Texas' modern-day civil rights battles

Texas' modern-day civil rights battles

Texas' modern-day civil rights battles

As white liberals continue to stand in the way of what's best for kids, a Texas high school says it'll take 22 years to remove "adult" books from its library.

According to purported emails between a parent and Llano High School Principal Scott Patrick, administrators figure it would take approximately 30 days to review each of the 200 books parents have flagged for sexually inappropriate content. As only nine months are considered work months, that equates to about 22 and a half years of book reviewing.

The books in question will apparently stay on the shelves until each review is completed, despite the fact that Texas passed the READER Act in June of 2023, which actually requires schools to remove material that is "sexually explicit, harmful, pervasively vulgar, or educationally unsuitable."

Mary Elizabeth Castle, director of government relations for Texas Values, says that means 22 separate groups of kids will have access to explicit content, including extremely graphic sex scenes.

"It's very disappointing that this high school is trying to circumvent a policy that we've been trying to put in place to keep these sexually explicit books out of school libraries," she laments.

Castle, Mary Elizabeth (Texas Values) Castle

And Castle notes that this school's location is no coincidence. Llano, Texas, she says, has already had "a lot of problems" and even legal trouble over the inappropriate content featured in the children's sections of the public libraries there.

At the high school, one book called into question is "Call Me By Your Name," in which a homosexual fantasy is detailed. The review committee voted 7-0 to remove it after one month.

"A lot of the books that we're seeing in the school library that not only have adult content but explicit images can have long-lasting negative effects on kids -- how they see relationships in the future, sexual disfunction, even becoming violent," Castle warns. "The studies have shown that viewing pornographic materials at a young age has very negative effects on these kids when they become adults."

Having homosexual propaganda on the shelves at public schools has aided the Left in its effort to equate sexual choices to immutable traits, making "pride" a major modern-day civil rights movement.

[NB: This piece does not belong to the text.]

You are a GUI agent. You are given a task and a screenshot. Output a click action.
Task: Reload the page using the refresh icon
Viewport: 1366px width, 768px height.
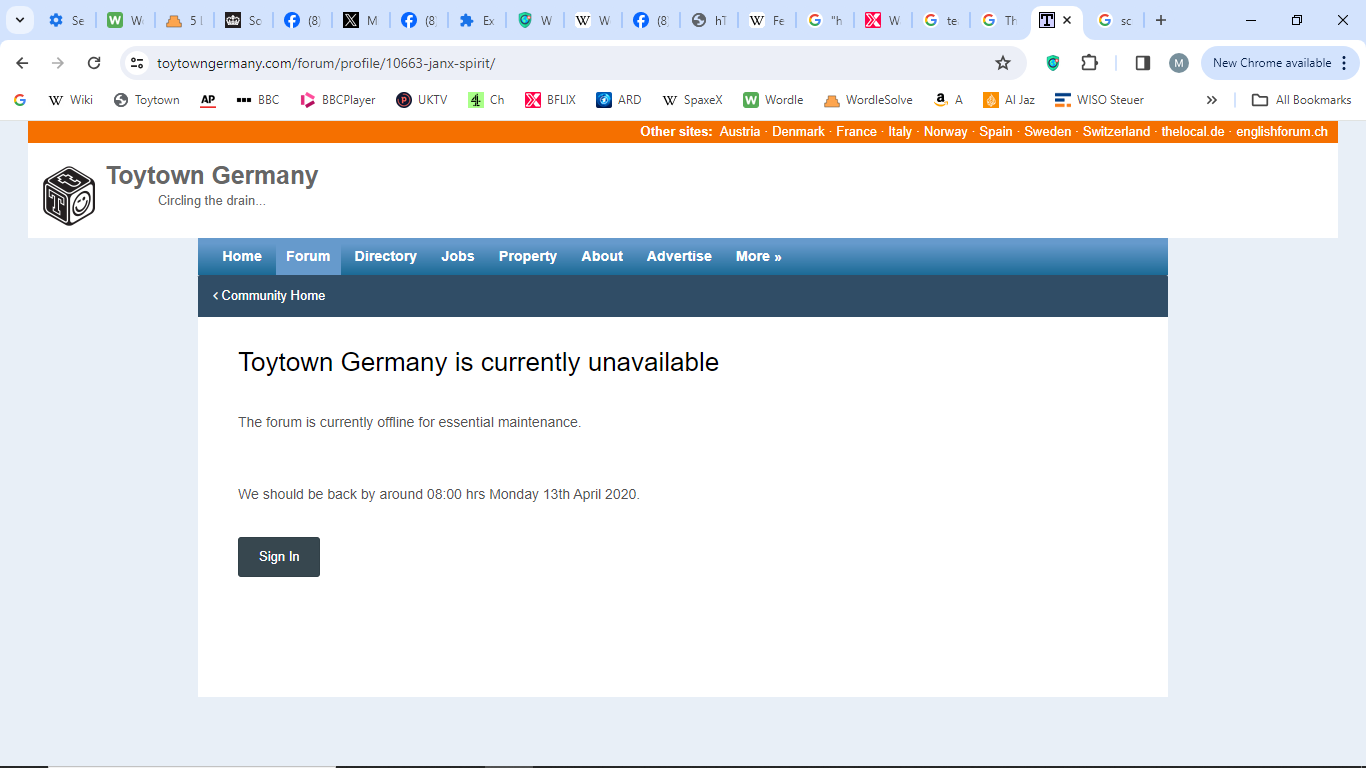click(x=94, y=63)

U.S. Senator Ted Cruz (R), however, believes school choice is the civil rights movement of our time.

Governor Greg Abbott (R) has been trying to pass individual savings accounts for school choice in the state, but in his most recent attempt to do so, 21 Republicans joined with Democrats to defeat the measure.

Mandy Drogin of the Texas Public Policy Foundation says only one group of people is against it.

Drogin, Mandy (AFC) Drogin

"The only demographic that is not supportive of school choice, on the whole, is white liberals," she observes. "Oftentimes, those elitists that have the mentality that they know better, they know what's best for a kid -- they see children as a collective, as opposed to individuals that parents see their children as."

With primary elections coming up, Drogin thinks Sen. Cruz can play a role in helping school choice candidates get elected.

"There's definitely an alignment between Sen. Cruz, Gov. Abbott, [and] the lieutenant governor," she notes. "I am cautiously optimistic that it'll be great for the parents and, most importantly, the kids of Texas that are trying to get an education."

Because the legislature only meets once every two years, the issue of school choice will not come up until next year, unless a special session is called.